Thanks to everyone for their wishes and hopes.

Now, if I could just figure out how to work with my real mother and keep her at arm's length but let her feel useful, that would be an accomplishment. I think this worrying about logistics and her feelings is wearing me out more than worry about myself. In addition, hubby is in the throws (sp?) of job search and he twists and turns in his decisions and it drives me crazy. We are loosing our health insurance in April which is shitty. So he is feeling much pressure to finish his job search (he's getting help from a career coach thank heavens). I just have to keep him on task when he gets scared.

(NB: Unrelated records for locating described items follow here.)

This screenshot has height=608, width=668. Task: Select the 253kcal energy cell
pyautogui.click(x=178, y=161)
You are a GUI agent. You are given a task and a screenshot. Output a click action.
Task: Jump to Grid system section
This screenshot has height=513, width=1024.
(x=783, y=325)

I have big shoulders.

The girls haven't quite processed the changes in family life that are coming, but that's ok. My oldest with her social disabilities will be problematical. I just have to keep my mother off her back and teach her quietly how to take more responsibility for herself so that I can relax and get through all the radiation and surgical dren. My younger daughter will do fine. D works much better with them than I do--we'll muddle through even though the house looks like a hurricane hit it. I'm not perfect at this house wife stuff anyway at the best of times.

I got the Hercules Season 2 DVD set and it is much fun. I am loosing myself in Ken Sorbo and my fangirl crush on Michael Hurst. Keeps my mind off stuff.

I wish I had more work.

Comments

You know I'm here in the only way that I know. I love ya girl. *hugs*

I am loosing myself in Ken Sorbo and my fangirl crush on Michael Hurst.

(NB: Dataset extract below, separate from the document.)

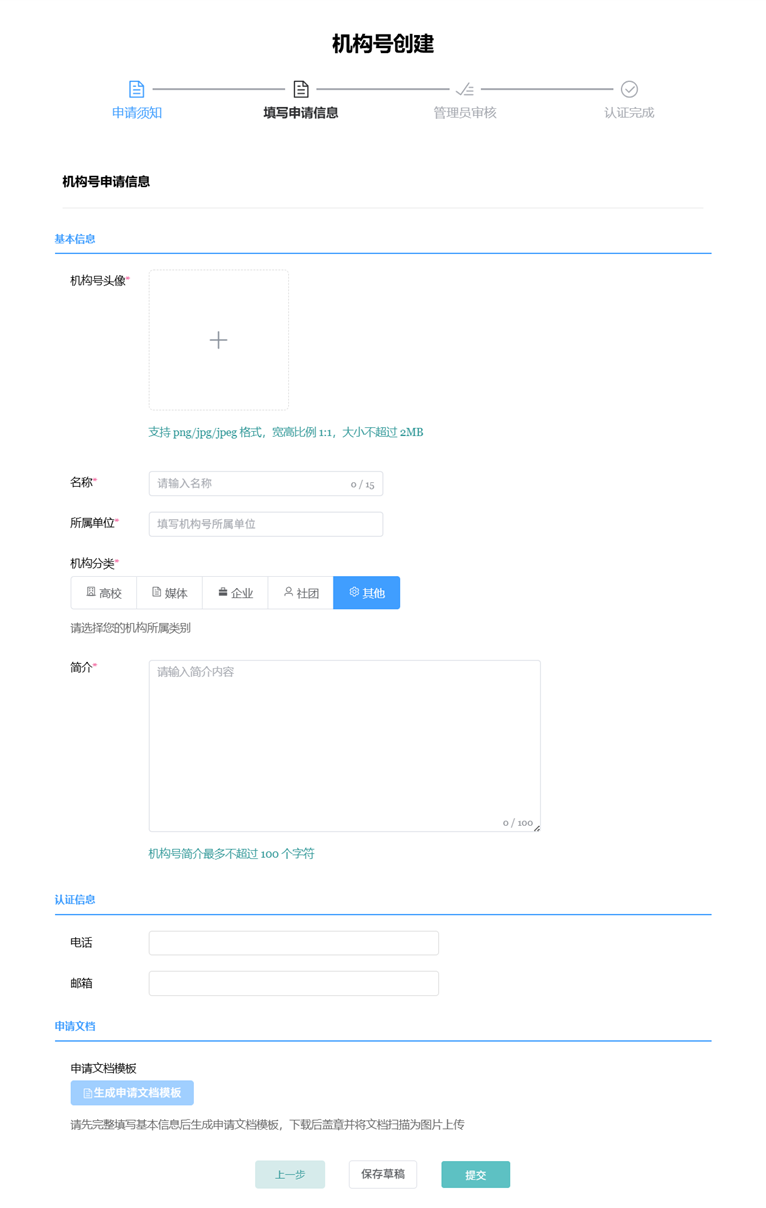The height and width of the screenshot is (1208, 766).
Task: Click the 电话 input field
Action: (x=294, y=943)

Yeah, Hurst is a hottie isn't he? *g* Reminds me of this little surfer dude I dated 10 years ago. But I think it's more of the fact that for Hercules, they allowed him to show his acting ability more than Sorbo.(who was a distant second to Hurst)
Ouch! Hang tough there (I think that's an Oz expression). I'm thinking the good thoughts for you and your family.

*throws arms around ixchup and hugs her mightily*

First let me be the master of the obvious and say that sucks. Now let me say that you caught it and that's what's important. Now you know and now you can start making plans and working things out so you will have the chance to take care of you. And that is the most important thing, you. You are you're first priority don't forget that. Everyone one else will just have to cope because you need time for you. Don't feel that you have to be in control all the time, you don't and don't feel the need to apologize if you do blow. It's normal and it's allowed. Having gone through this with two Aunts, it seems that what helped them is the reward/goal for when it was all over. They treated themselves to something they normally wouldn't do. It gave them something to smile about on those bad days.

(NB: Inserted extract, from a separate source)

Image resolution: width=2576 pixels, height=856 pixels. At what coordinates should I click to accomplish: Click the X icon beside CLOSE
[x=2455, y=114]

*hugs ixchup again* We're here if you need to rant and rave or if you need a serious giggle. I'm sending lots of good vibes your way.

Thanks you to all

You know, I never knew what family could be like until I joined this community. You all are the warmest, greatest, most amazing group of people I have ever known. I am really shattered at the moment and you buck me up with your support, strength, shear friendship.

All I can say is thank you.

I'll get through this and I am the richer for your thoughts and friendship.
There's really no adequate response to that kind of thing, except to offer virtual hugs and comfort and support say that our thoughts will be with you!!
I can't hope to make it all understandable, but please know that my thoughts are with you. Of course you don't even know me but judging by your posts you are pretty damn strong. I think that is what will get you by. I am also glad that you have the family and support that you will need.
I , for one , look forward to the stories that you have yet to tell us.